▶ 課題: 以下のエントリーの各行を、「Image resolution:」をすべて「Screen resolution:」に置き換えて書き直してください。それ以外の部分は変更しないでください。

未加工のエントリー
_____

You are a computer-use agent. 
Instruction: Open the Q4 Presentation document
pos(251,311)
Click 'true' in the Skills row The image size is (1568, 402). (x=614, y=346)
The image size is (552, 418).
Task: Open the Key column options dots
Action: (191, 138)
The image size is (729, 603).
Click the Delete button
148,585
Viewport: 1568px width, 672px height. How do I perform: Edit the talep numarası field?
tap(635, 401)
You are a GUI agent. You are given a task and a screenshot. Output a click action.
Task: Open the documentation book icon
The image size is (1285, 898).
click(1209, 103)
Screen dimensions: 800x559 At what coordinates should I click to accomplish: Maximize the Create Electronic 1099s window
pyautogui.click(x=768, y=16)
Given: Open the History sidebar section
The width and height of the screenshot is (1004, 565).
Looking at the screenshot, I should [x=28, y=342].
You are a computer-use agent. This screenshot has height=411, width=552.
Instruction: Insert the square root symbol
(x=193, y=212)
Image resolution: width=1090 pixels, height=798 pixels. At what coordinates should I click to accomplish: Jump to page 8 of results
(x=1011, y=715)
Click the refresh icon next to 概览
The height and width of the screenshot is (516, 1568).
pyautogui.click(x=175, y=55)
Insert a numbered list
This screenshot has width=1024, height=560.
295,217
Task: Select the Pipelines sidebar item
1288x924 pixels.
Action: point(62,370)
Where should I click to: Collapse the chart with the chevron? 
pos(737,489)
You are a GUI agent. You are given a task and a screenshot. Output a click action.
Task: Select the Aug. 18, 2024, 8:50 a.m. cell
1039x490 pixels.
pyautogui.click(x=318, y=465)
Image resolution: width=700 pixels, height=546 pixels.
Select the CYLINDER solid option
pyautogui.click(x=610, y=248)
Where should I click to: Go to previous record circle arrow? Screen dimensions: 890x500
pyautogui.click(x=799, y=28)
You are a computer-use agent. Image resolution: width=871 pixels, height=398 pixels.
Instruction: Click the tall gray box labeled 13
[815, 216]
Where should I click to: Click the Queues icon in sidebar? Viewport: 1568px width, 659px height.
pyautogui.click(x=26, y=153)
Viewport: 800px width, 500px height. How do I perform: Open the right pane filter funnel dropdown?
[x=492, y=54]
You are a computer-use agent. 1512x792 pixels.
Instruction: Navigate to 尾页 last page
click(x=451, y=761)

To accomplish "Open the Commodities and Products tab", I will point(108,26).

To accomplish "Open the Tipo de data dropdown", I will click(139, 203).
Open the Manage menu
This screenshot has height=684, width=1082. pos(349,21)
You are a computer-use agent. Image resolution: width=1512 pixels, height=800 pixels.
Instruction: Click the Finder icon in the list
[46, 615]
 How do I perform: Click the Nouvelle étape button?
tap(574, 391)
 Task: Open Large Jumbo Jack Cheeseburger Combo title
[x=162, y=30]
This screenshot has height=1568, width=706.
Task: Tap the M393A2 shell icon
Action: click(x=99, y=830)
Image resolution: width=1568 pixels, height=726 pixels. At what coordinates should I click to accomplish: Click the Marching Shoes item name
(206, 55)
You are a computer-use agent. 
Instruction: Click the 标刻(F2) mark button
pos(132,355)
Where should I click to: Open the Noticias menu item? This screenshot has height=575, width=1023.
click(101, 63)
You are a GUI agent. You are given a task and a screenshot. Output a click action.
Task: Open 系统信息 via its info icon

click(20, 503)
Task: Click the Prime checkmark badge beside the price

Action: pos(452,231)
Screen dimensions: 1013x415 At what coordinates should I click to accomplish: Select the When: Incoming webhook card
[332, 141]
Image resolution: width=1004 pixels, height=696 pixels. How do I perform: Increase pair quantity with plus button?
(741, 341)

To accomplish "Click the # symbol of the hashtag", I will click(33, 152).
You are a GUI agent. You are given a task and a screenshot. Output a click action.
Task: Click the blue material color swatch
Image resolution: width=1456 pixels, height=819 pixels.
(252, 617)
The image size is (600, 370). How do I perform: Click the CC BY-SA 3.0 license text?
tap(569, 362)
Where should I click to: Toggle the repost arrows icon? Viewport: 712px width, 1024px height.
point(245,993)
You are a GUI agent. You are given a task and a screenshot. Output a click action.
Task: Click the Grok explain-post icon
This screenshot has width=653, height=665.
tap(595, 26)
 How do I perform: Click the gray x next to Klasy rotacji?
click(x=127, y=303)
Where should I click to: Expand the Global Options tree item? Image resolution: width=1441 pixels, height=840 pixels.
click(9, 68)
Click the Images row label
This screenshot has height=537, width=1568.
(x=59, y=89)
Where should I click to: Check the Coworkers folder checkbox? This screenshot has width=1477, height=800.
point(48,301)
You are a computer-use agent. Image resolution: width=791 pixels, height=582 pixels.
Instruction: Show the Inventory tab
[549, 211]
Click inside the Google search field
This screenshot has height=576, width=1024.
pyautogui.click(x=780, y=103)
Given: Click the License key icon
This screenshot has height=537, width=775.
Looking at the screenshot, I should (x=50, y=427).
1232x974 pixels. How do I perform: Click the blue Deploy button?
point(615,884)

_____

▶ 出力:
You are a computer-use agent. 
Instruction: Open the Q4 Presentation document
pos(251,311)
Click 'true' in the Skills row The image size is (1568, 402). (x=614, y=346)
The image size is (552, 418).
Task: Open the Key column options dots
Action: (191, 138)
The image size is (729, 603).
Click the Delete button
148,585
Viewport: 1568px width, 672px height. How do I perform: Edit the talep numarası field?
tap(635, 401)
You are a GUI agent. You are given a task and a screenshot. Output a click action.
Task: Open the documentation book icon
The image size is (1285, 898).
click(1209, 103)
Screen dimensions: 800x559 At what coordinates should I click to accomplish: Maximize the Create Electronic 1099s window
pyautogui.click(x=768, y=16)
Given: Open the History sidebar section
The width and height of the screenshot is (1004, 565).
Looking at the screenshot, I should [x=28, y=342].
You are a computer-use agent. This screenshot has height=411, width=552.
Instruction: Insert the square root symbol
(x=193, y=212)
Screen resolution: width=1090 pixels, height=798 pixels. At what coordinates should I click to accomplish: Jump to page 8 of results
(x=1011, y=715)
Click the refresh icon next to 概览
The height and width of the screenshot is (516, 1568).
pyautogui.click(x=175, y=55)
Insert a numbered list
This screenshot has width=1024, height=560.
295,217
Task: Select the Pipelines sidebar item
1288x924 pixels.
Action: point(62,370)
Where should I click to: Collapse the chart with the chevron? 
pos(737,489)
You are a GUI agent. You are given a task and a screenshot. Output a click action.
Task: Select the Aug. 18, 2024, 8:50 a.m. cell
1039x490 pixels.
pyautogui.click(x=318, y=465)
Screen resolution: width=700 pixels, height=546 pixels.
Select the CYLINDER solid option
pyautogui.click(x=610, y=248)
Where should I click to: Go to previous record circle arrow? Screen dimensions: 890x500
pyautogui.click(x=799, y=28)
You are a computer-use agent. Screen resolution: width=871 pixels, height=398 pixels.
Instruction: Click the tall gray box labeled 13
[815, 216]
Where should I click to: Click the Queues icon in sidebar? Viewport: 1568px width, 659px height.
pyautogui.click(x=26, y=153)
Viewport: 800px width, 500px height. How do I perform: Open the right pane filter funnel dropdown?
[x=492, y=54]
You are a computer-use agent. 1512x792 pixels.
Instruction: Navigate to 尾页 last page
click(x=451, y=761)

To accomplish "Open the Commodities and Products tab", I will point(108,26).

To accomplish "Open the Tipo de data dropdown", I will click(139, 203).
Open the Manage menu
This screenshot has height=684, width=1082. pos(349,21)
You are a computer-use agent. Screen resolution: width=1512 pixels, height=800 pixels.
Instruction: Click the Finder icon in the list
[46, 615]
 How do I perform: Click the Nouvelle étape button?
tap(574, 391)
 Task: Open Large Jumbo Jack Cheeseburger Combo title
[x=162, y=30]
This screenshot has height=1568, width=706.
Task: Tap the M393A2 shell icon
Action: click(x=99, y=830)
Screen resolution: width=1568 pixels, height=726 pixels. At what coordinates should I click to accomplish: Click the Marching Shoes item name
(206, 55)
You are a computer-use agent. 
Instruction: Click the 标刻(F2) mark button
pos(132,355)
Where should I click to: Open the Noticias menu item? This screenshot has height=575, width=1023.
click(101, 63)
You are a GUI agent. You are given a task and a screenshot. Output a click action.
Task: Open 系统信息 via its info icon

click(20, 503)
Task: Click the Prime checkmark badge beside the price

Action: pos(452,231)
Screen dimensions: 1013x415 At what coordinates should I click to accomplish: Select the When: Incoming webhook card
[332, 141]
Screen resolution: width=1004 pixels, height=696 pixels. How do I perform: Increase pair quantity with plus button?
(741, 341)

To accomplish "Click the # symbol of the hashtag", I will click(33, 152).
You are a GUI agent. You are given a task and a screenshot. Output a click action.
Task: Click the blue material color swatch
Screen resolution: width=1456 pixels, height=819 pixels.
(252, 617)
The image size is (600, 370). How do I perform: Click the CC BY-SA 3.0 license text?
tap(569, 362)
Where should I click to: Toggle the repost arrows icon? Viewport: 712px width, 1024px height.
point(245,993)
You are a GUI agent. You are given a task and a screenshot. Output a click action.
Task: Click the Grok explain-post icon
This screenshot has width=653, height=665.
tap(595, 26)
 How do I perform: Click the gray x next to Klasy rotacji?
click(x=127, y=303)
Where should I click to: Expand the Global Options tree item? Screen resolution: width=1441 pixels, height=840 pixels.
click(9, 68)
Click the Images row label
This screenshot has height=537, width=1568.
(x=59, y=89)
Where should I click to: Check the Coworkers folder checkbox? This screenshot has width=1477, height=800.
point(48,301)
You are a computer-use agent. Screen resolution: width=791 pixels, height=582 pixels.
Instruction: Show the Inventory tab
[549, 211]
Click inside the Google search field
This screenshot has height=576, width=1024.
pyautogui.click(x=780, y=103)
Given: Click the License key icon
This screenshot has height=537, width=775.
Looking at the screenshot, I should (x=50, y=427).
1232x974 pixels. How do I perform: Click the blue Deploy button?
point(615,884)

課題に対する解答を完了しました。